## Aim of the exercise
Each record should be given again exactly as it appears, with no image included.

## Data for analysis
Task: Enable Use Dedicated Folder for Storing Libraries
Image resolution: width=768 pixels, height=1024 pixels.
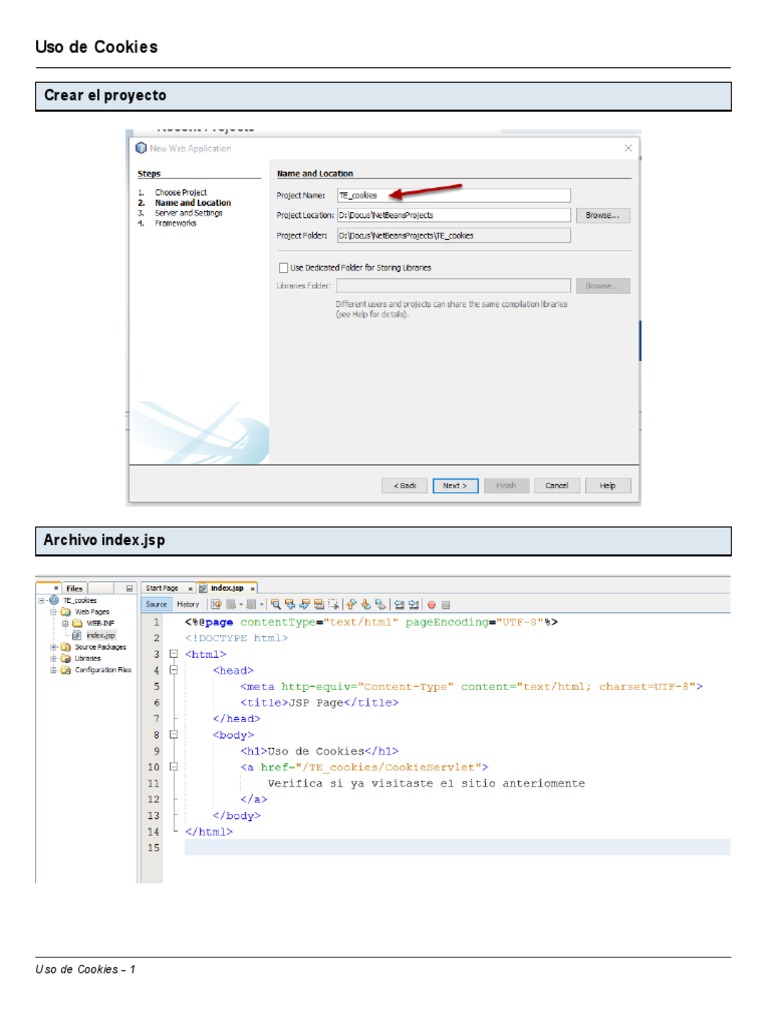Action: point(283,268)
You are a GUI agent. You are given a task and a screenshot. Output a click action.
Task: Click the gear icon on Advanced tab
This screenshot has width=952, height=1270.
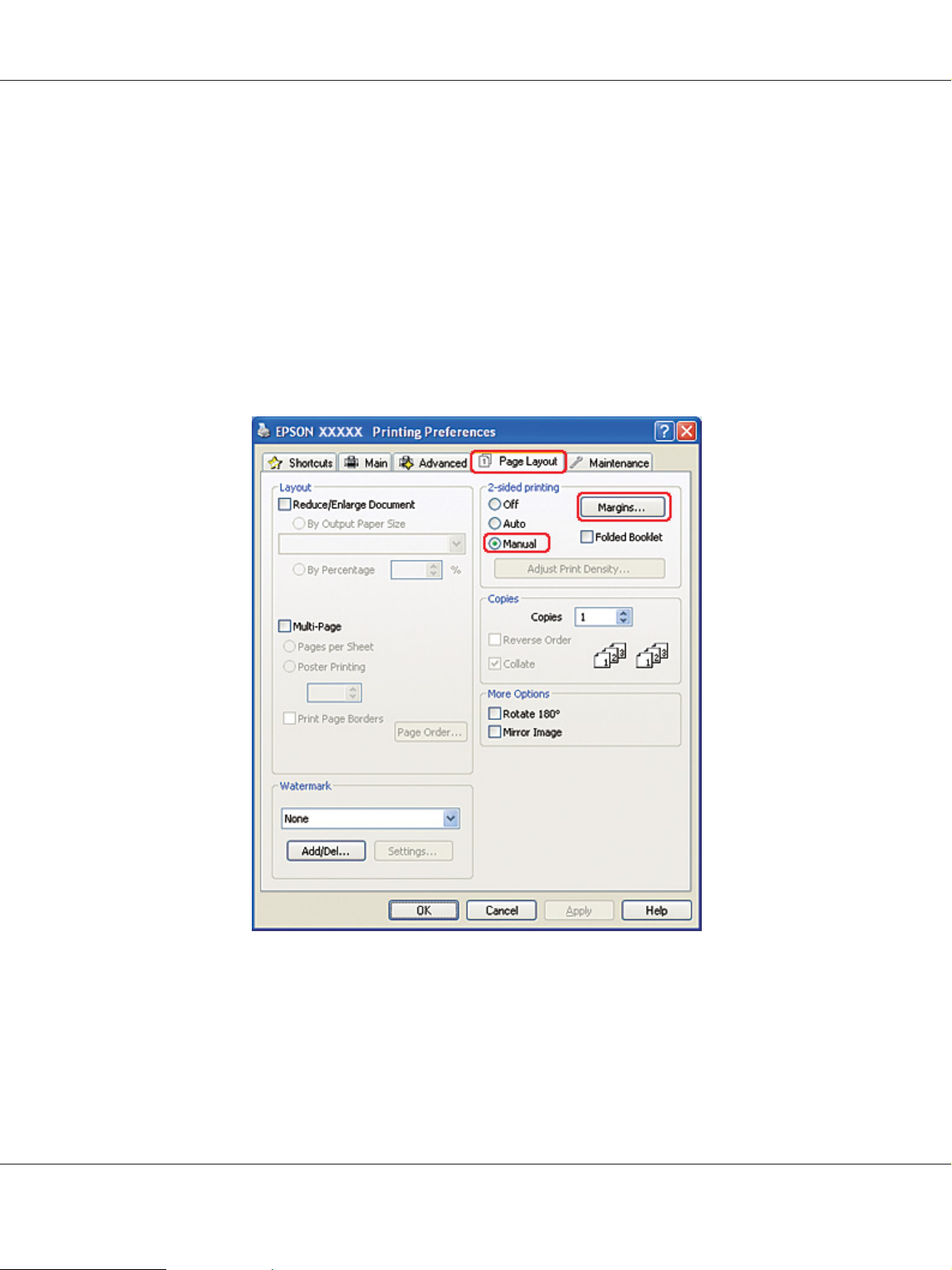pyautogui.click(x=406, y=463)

## Output below
Task: Enable Use Dedicated Folder for Storing Libraries
Image resolution: width=768 pixels, height=1024 pixels.
Action: point(283,268)
You are a GUI agent. You are given a task and a screenshot. Output a click action.
Task: Click the gear icon on Advanced tab
This screenshot has width=952, height=1270.
pyautogui.click(x=406, y=463)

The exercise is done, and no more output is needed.